I'm struggling with the meltanolabs hubspot tap. w...
# troubleshooting
j
I'm struggling with the meltanolabs hubspot tap. with this config it's grabbing duplicate company records like crazy, it doesn't seem to ever even end the import, i cut it off at 150k (3 times the amount of records there are even before the filter)
Copy code
extractors:
    - name: tap-hubspot
      variant: meltanolabs
      pip_url: git+<https://github.com/MeltanoLabs/tap-hubspot.git>
      config:
        start_date: 2024-04-01T00:00:00+0000
        flattening_enabled: true
        flattening_max_depth: 2
        stream_maps:
          companies:
            __filter__: properties.lifecyclestage != 'lead'
      select:
        - users.*
        - deals.*
        - companies.*
e
@Jesse Johnson thanks for reporting this!
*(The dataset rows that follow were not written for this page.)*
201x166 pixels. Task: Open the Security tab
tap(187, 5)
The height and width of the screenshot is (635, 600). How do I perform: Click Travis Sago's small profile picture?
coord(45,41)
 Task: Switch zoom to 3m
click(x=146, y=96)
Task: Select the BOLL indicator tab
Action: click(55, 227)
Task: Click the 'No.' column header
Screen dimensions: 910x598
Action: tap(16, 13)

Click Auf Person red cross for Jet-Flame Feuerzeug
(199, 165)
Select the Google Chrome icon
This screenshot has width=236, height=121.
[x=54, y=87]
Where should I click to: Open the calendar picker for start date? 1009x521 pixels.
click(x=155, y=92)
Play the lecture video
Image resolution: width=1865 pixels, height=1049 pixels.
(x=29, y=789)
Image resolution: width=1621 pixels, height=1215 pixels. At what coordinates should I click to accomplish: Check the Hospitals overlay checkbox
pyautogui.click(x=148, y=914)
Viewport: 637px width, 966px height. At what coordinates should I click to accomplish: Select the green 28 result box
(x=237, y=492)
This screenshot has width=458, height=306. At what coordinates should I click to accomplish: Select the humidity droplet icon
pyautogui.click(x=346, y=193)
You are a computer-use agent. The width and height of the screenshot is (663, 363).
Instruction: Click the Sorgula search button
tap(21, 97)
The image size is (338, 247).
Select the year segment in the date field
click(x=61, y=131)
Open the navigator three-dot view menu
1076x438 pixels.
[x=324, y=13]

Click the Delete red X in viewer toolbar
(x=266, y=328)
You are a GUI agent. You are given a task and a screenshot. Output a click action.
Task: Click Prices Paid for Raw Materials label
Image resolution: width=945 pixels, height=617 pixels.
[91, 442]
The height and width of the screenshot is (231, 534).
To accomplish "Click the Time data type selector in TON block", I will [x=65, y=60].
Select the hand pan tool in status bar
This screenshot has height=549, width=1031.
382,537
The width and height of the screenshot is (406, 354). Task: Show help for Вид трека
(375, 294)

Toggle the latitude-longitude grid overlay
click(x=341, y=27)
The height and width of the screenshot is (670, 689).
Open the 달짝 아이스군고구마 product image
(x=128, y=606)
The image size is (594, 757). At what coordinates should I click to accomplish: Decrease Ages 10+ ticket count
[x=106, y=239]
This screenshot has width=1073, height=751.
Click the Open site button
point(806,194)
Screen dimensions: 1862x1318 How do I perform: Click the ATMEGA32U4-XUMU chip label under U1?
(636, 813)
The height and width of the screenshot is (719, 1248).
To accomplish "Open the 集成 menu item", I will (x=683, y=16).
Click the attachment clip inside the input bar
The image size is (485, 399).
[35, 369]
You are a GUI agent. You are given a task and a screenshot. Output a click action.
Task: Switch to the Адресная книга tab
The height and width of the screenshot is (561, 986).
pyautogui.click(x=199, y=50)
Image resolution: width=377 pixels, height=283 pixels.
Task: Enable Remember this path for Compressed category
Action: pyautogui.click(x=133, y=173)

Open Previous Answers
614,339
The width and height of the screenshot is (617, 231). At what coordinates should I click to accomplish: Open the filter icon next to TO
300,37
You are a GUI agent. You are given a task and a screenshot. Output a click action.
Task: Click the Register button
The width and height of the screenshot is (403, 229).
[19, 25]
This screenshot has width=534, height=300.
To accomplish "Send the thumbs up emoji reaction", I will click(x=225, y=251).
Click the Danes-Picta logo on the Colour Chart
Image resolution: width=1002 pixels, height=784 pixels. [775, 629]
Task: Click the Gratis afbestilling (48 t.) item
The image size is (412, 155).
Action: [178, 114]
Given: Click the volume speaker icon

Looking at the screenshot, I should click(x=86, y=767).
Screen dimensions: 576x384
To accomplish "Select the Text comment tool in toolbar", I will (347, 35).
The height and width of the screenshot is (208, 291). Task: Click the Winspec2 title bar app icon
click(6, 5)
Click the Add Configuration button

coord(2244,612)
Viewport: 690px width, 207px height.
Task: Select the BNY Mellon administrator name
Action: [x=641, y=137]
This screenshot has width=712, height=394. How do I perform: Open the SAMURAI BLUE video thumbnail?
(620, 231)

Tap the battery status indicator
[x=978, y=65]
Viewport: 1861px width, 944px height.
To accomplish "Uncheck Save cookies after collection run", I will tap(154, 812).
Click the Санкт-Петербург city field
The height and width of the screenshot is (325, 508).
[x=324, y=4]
Can you try and see if pinning an older version fixes the issue:
Copy code
pip_url: git+<https://github.com/MeltanoLabs/tap-hubspot.git@9d62d3b90ce79d6d69eca544f1448d1049937131>
cc @Pat Nadolny (Arch) in case have you've ever seen this type of behavior
👀 1
j
I solved this by going in to streams.py and selecting FULL instead of incremental for companies
the /objects/companies/search endpoint seemed to be the issue
which i saw was recently changed
e
Gotcha. Probably worth trying a replication-method override
Copy code
extractors:
    - name: tap-hubspot
      metadata:
        companies:
          replication-method: FULL_TABLE
https://docs.meltano.com/concepts/plugins#metadata-extra
j
ah, thanks. i wasn't sure if that would work. i'll try that instead
p
> in case have you've ever seen this type of behavior I havent seen this myself but I'll report back if I do
🙏 1
j
I tried that, and it looks like it still uses the search endpoint
e
I'm not too familiar with the tap, but would the solution be for the it not to use the search endpoint?
j
depends on the use case, since i'm pulling tens of thousands of records then using a stream_map, i think the search endpoint just gets overwhelmed?
e
So it's too slow to even get the first response?
j
I'm not sure, it just runs until i stop it, I could try doing some more indepth troubleshooting at some point
one thing you may be able to help me with is the filter i'm using for the stream_map: If i want to use an AND statement, what would that look like?
Copy code
__filter__: (properties.lifecyclestage != 'lead') and (properties.lifecyclestage != null)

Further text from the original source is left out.